• _PASSAGE FOURNI_
--- --- ---

Road movie dans le caucase
Bérangère Vantusso signe le spectacle de fin d’études de l’École nationale supérieure des Arts de la Marionnette de Charleville-Mézières. Elle revisite Le Cercle de Craie Caucasien, pièce engagée et drôle de Brecht.
Pour les 30 ans de l’ESNAM, son directeur, Éloi Recoing, déroge à l’usage en proposant un spectacle de sortie collectif aux élèves de la 10e promotion. Les douze diplômés n’étaient pas de trop pour s’attaquer, avec la metteuse en scène Bérangère Vantusso, à cette pièce épique contenant près de 70 personnages. Deux kolkhozes se disputent le partage des terres au milieu des ruines de leur village bombardé. Ils décident de jouer une pièce en recourant à une ancienne légende chinoise – le cercle de craie – en vue de révéler la meilleure solution à leur différend. La pièce dans la pièce démarre sous nos yeux au milieu d’une forêt de cartons aux cimes vertigineuses. Dans ce road movie en plein Caucase balayé par la Révolution, nous suivons les péripéties de Groucha et du petit Michel, enfant du gouverneur décapité que l’ancienne cuisinière du Palais a recueilli dans sa fuite, alors que sa mère l’abandonnait. Pour survivre et échapper aux soldats lancés à la poursuite de l’héritier, elle accepte d’épouser un vieux paysan prétendument mourant, créant la confusion chez son fiancé une fois les combats terminés.

--- --- ---

• _ENTRÉES RÉPERTORIÉES_
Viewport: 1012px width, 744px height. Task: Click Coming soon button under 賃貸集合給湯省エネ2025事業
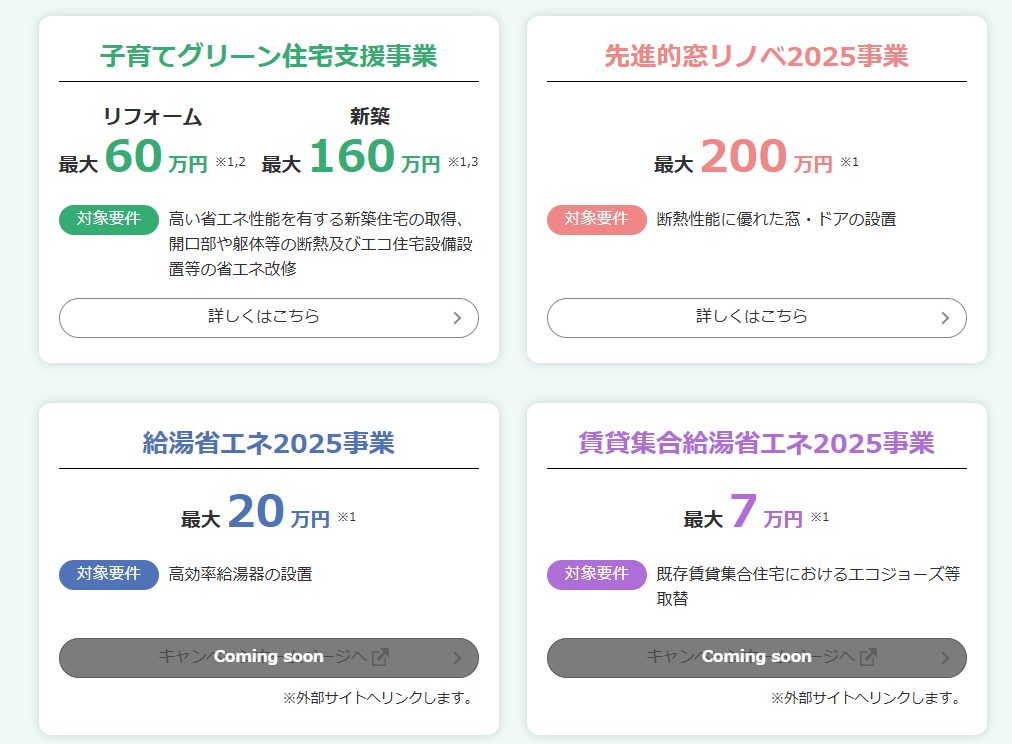[x=756, y=658]
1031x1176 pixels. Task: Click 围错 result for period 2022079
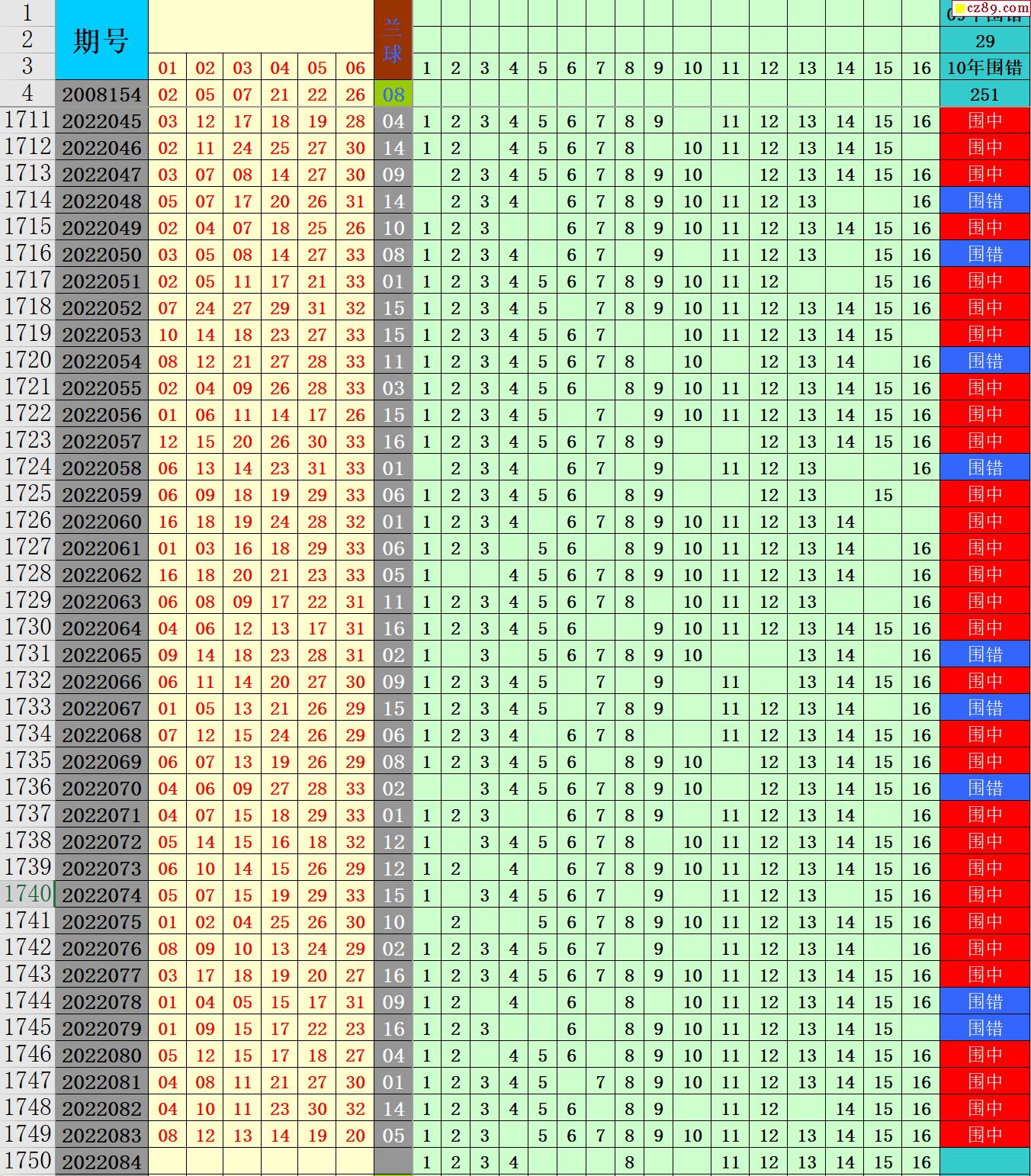coord(984,1029)
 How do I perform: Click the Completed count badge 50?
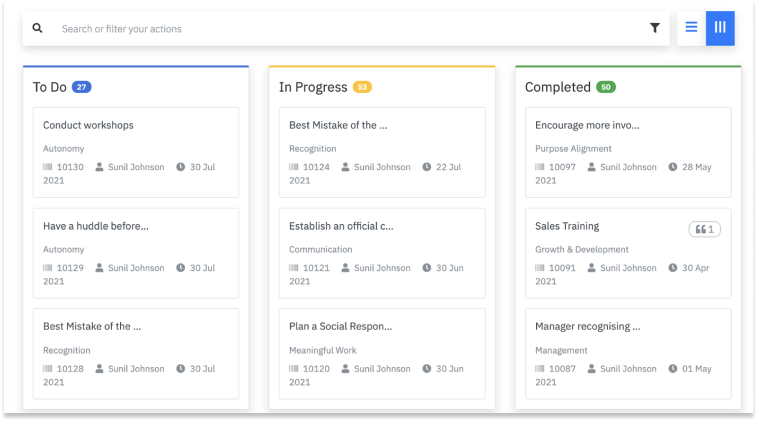606,87
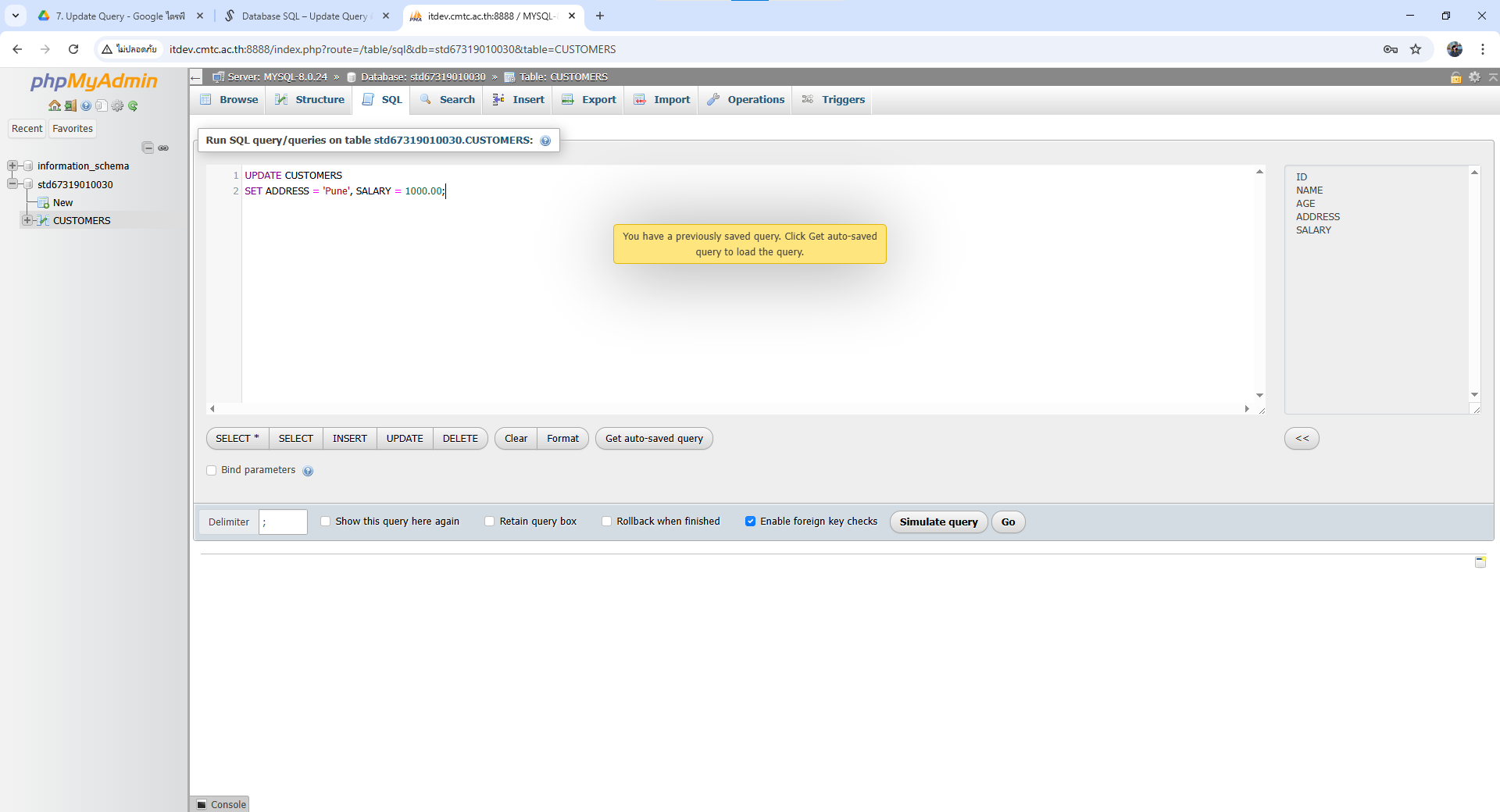Expand the information_schema database tree

(x=12, y=166)
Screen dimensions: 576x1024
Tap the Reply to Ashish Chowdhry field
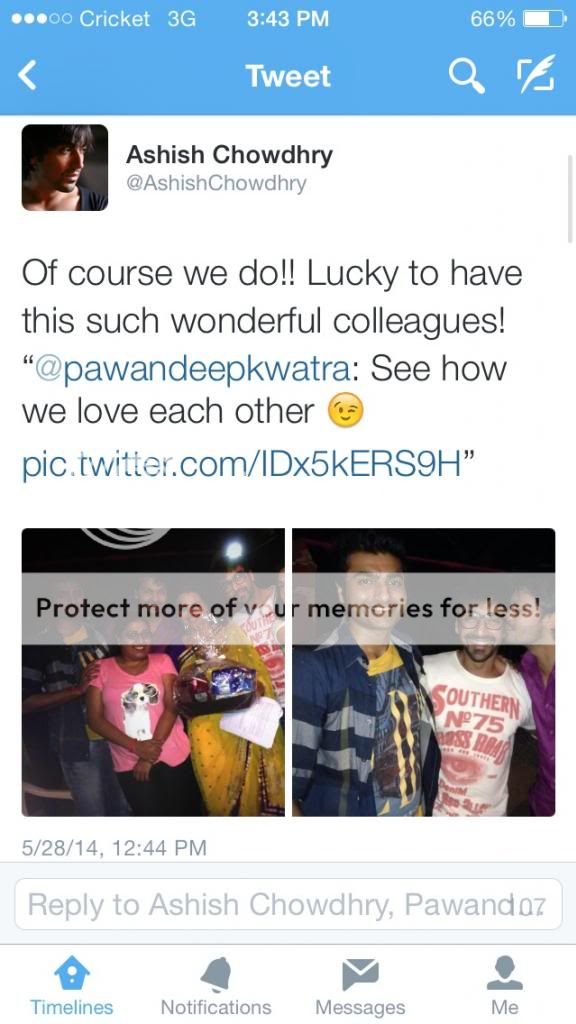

--- --- ---

• _CONSIGNE_
Reproduisez mot pour mot l'intégralité du passage fourni plus haut sur la mise en scène du Cercle de craie caucasien.

• _RÉSULTAT_
Road movie dans le caucase
Bérangère Vantusso signe le spectacle de fin d’études de l’École nationale supérieure des Arts de la Marionnette de Charleville-Mézières. Elle revisite Le Cercle de Craie Caucasien, pièce engagée et drôle de Brecht.
Pour les 30 ans de l’ESNAM, son directeur, Éloi Recoing, déroge à l’usage en proposant un spectacle de sortie collectif aux élèves de la 10e promotion. Les douze diplômés n’étaient pas de trop pour s’attaquer, avec la metteuse en scène Bérangère Vantusso, à cette pièce épique contenant près de 70 personnages. Deux kolkhozes se disputent le partage des terres au milieu des ruines de leur village bombardé. Ils décident de jouer une pièce en recourant à une ancienne légende chinoise – le cercle de craie – en vue de révéler la meilleure solution à leur différend. La pièce dans la pièce démarre sous nos yeux au milieu d’une forêt de cartons aux cimes vertigineuses. Dans ce road movie en plein Caucase balayé par la Révolution, nous suivons les péripéties de Groucha et du petit Michel, enfant du gouverneur décapité que l’ancienne cuisinière du Palais a recueilli dans sa fuite, alors que sa mère l’abandonnait. Pour survivre et échapper aux soldats lancés à la poursuite de l’héritier, elle accepte d’épouser un vieux paysan prétendument mourant, créant la confusion chez son fiancé une fois les combats terminés.